> _Task requirements_
Your answer must be a single number: how many lines in the records include the word "agent".

[Saved data entries]
++++++++++++++++++++

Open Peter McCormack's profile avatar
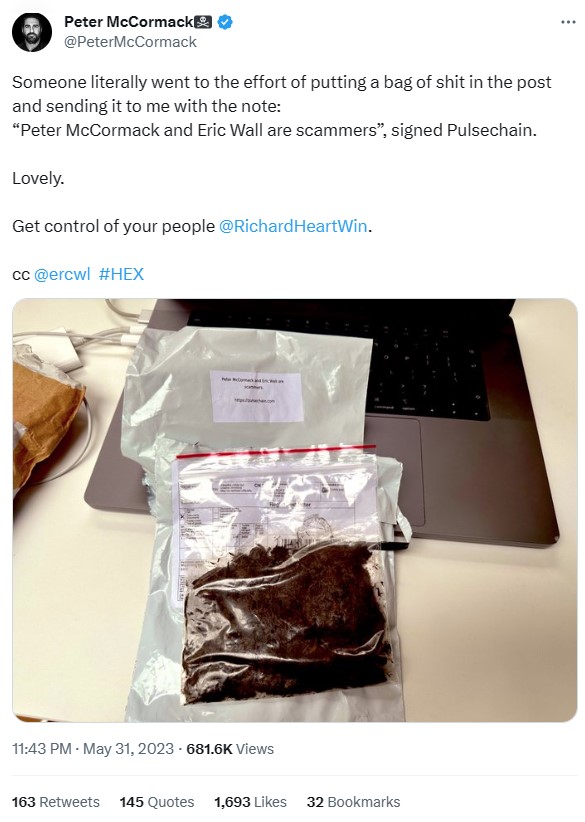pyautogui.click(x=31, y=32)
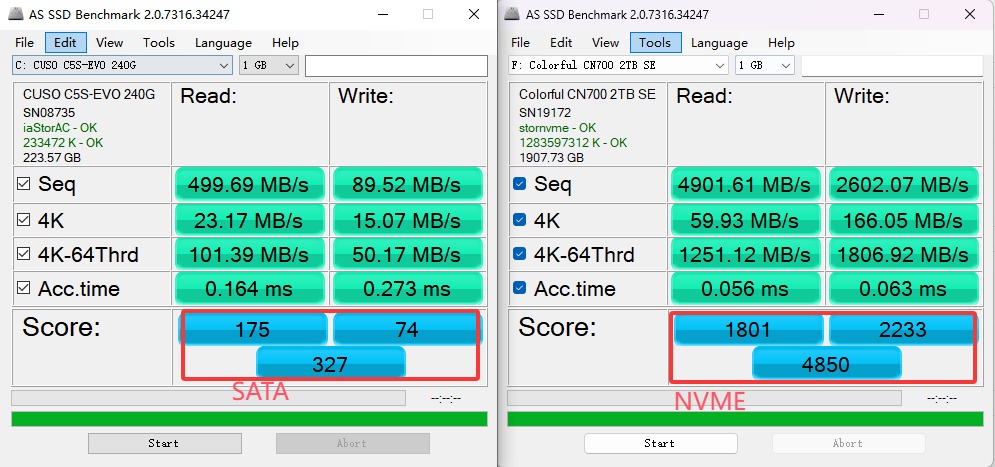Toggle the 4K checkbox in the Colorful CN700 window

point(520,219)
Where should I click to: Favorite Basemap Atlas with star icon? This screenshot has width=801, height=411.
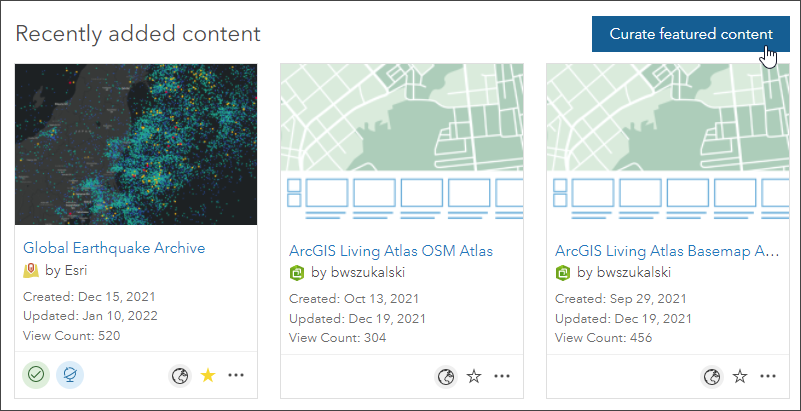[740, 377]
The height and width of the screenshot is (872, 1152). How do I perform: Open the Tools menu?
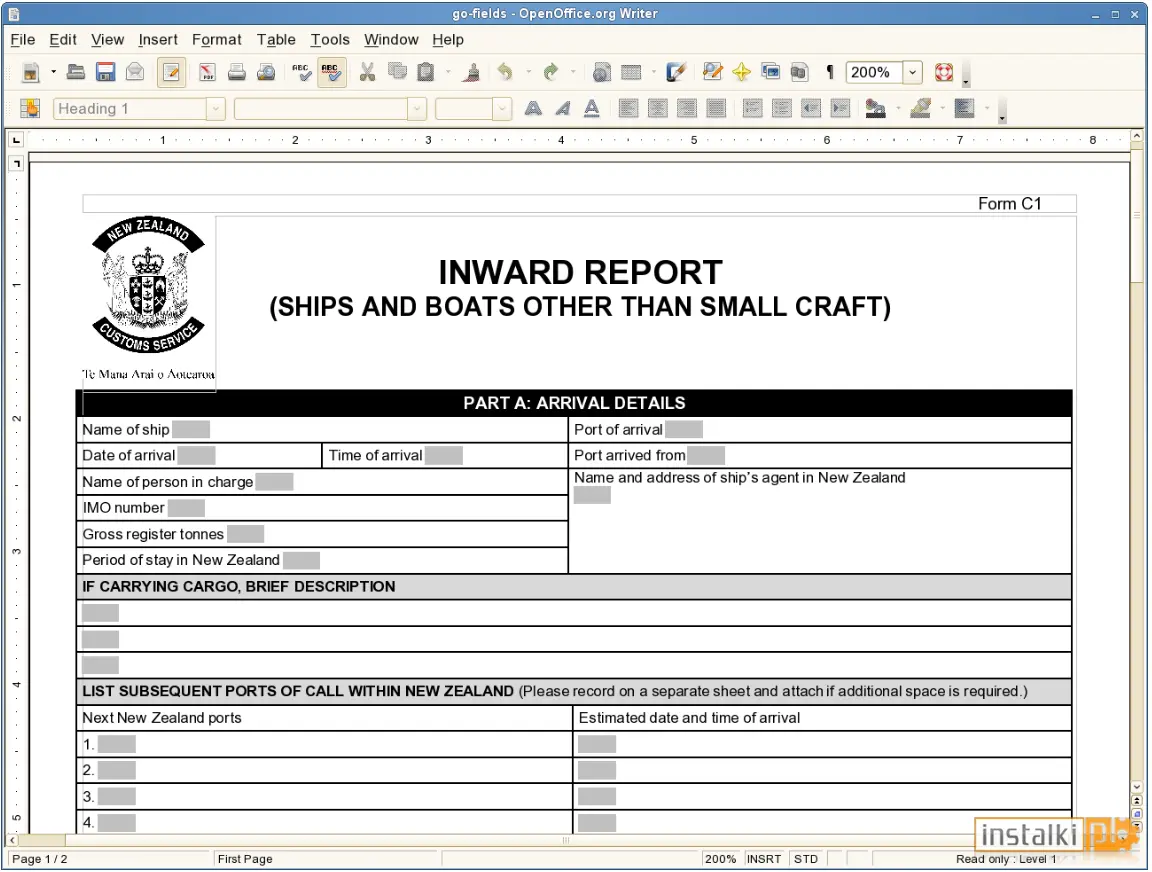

++++++++++++++++++++

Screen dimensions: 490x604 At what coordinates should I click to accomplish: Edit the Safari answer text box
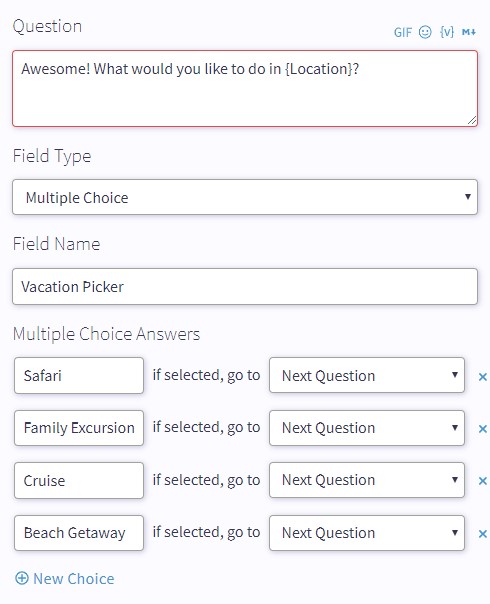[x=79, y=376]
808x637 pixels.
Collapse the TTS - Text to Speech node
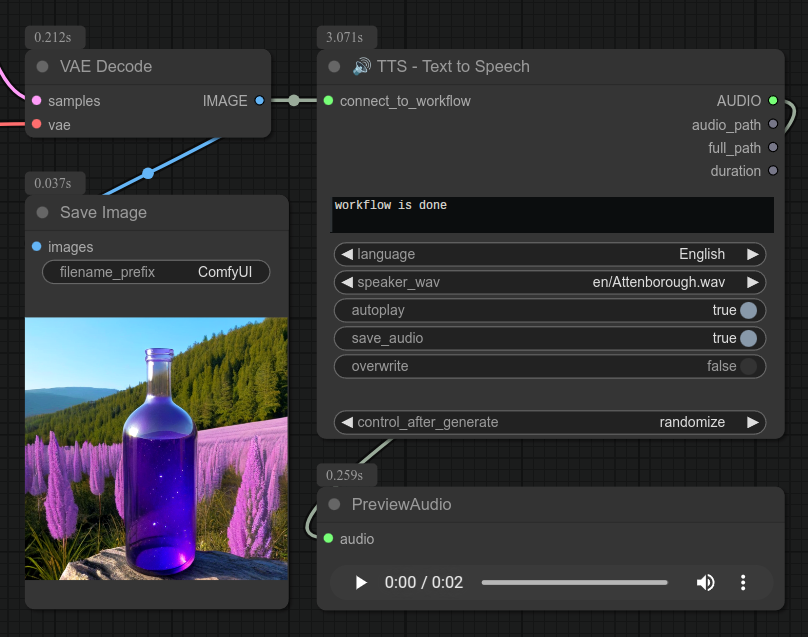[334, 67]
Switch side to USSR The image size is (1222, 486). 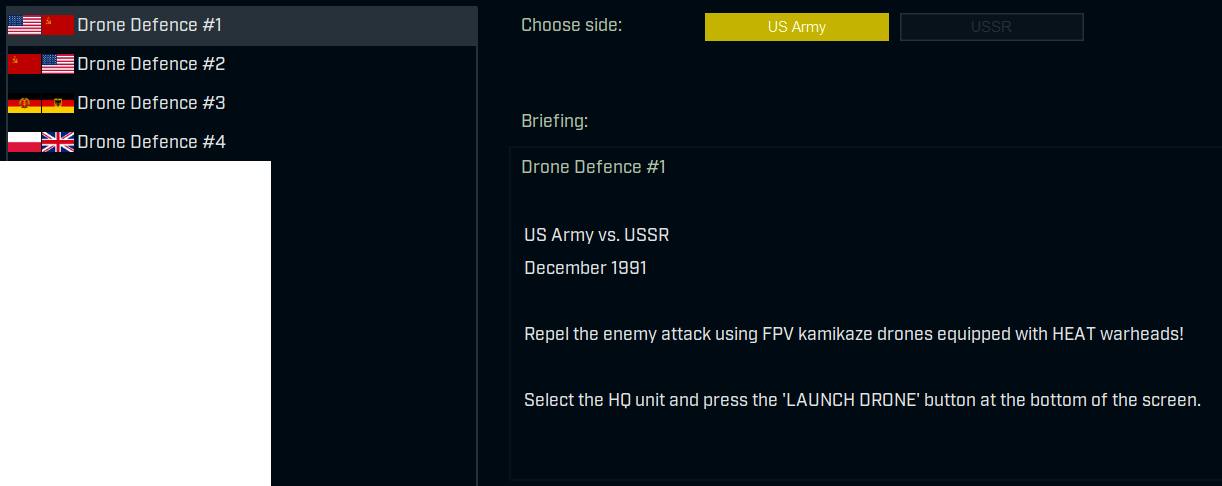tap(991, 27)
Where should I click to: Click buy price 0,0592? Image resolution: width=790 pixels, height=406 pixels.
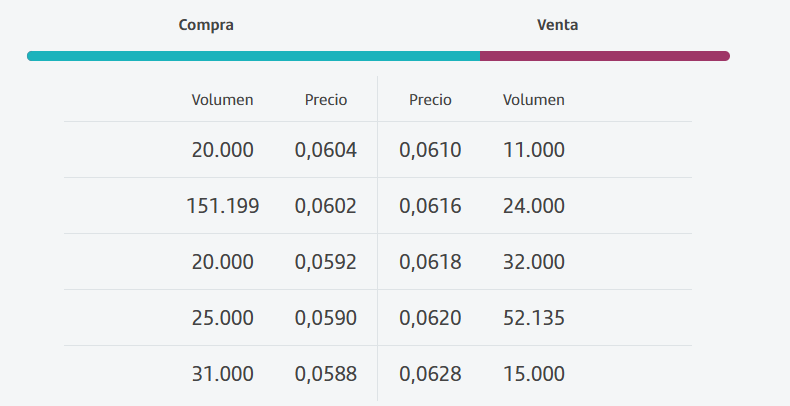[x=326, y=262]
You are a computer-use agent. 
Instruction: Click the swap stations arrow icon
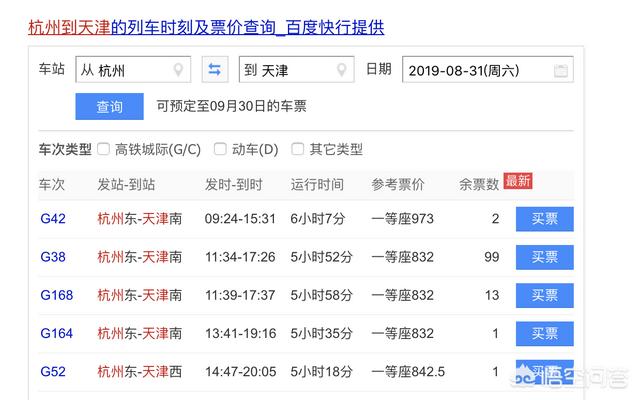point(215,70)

++++++++++++++++++++

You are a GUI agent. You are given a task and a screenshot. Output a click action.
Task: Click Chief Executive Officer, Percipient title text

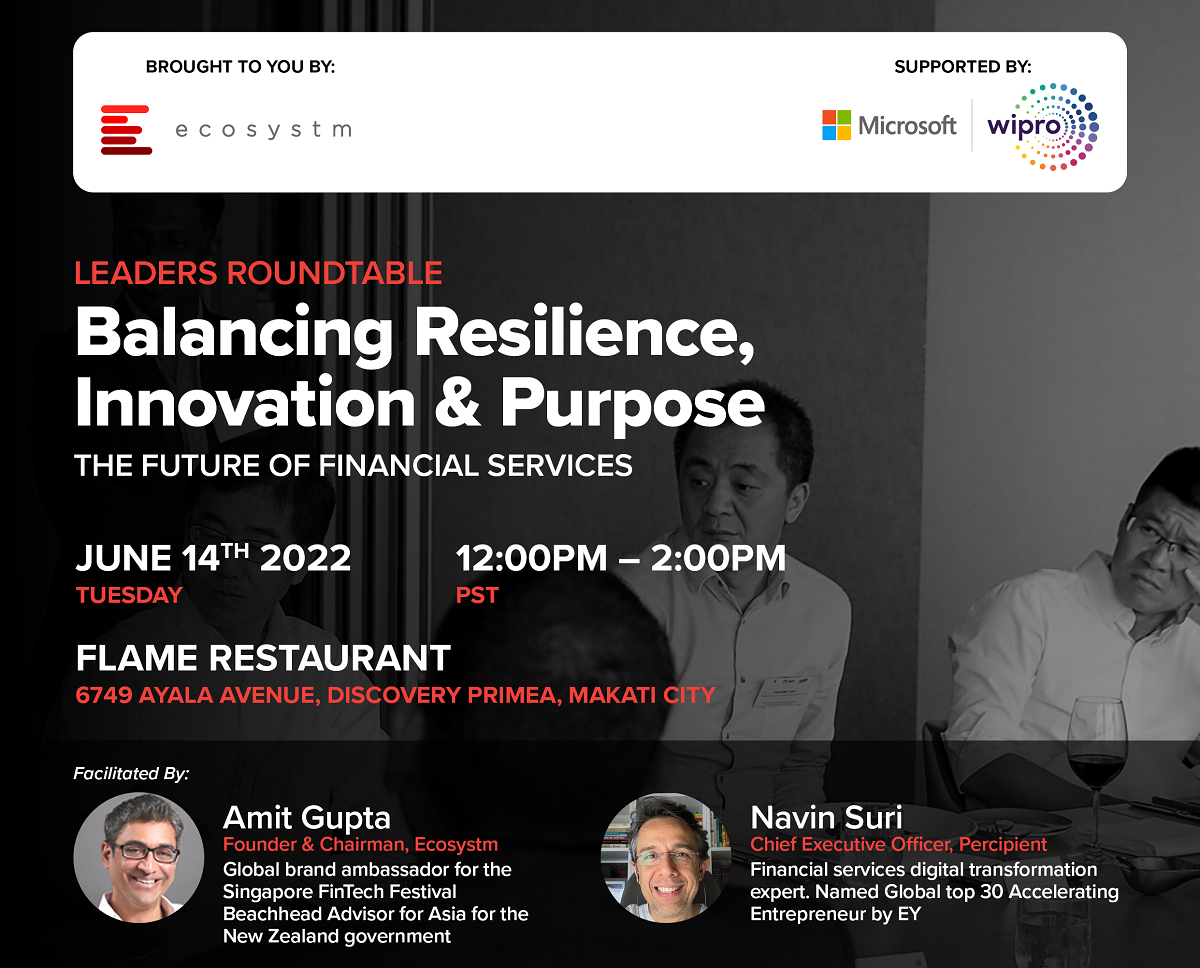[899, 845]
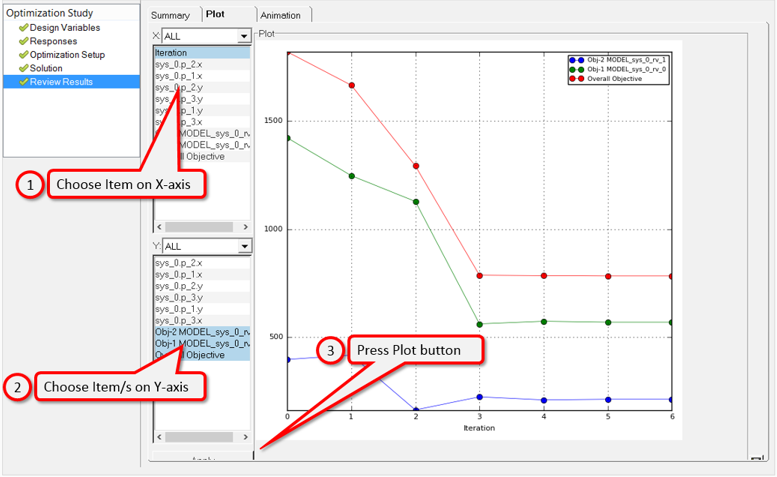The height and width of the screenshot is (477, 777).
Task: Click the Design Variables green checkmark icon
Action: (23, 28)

++++++++++++++++++++

> _Task output_
2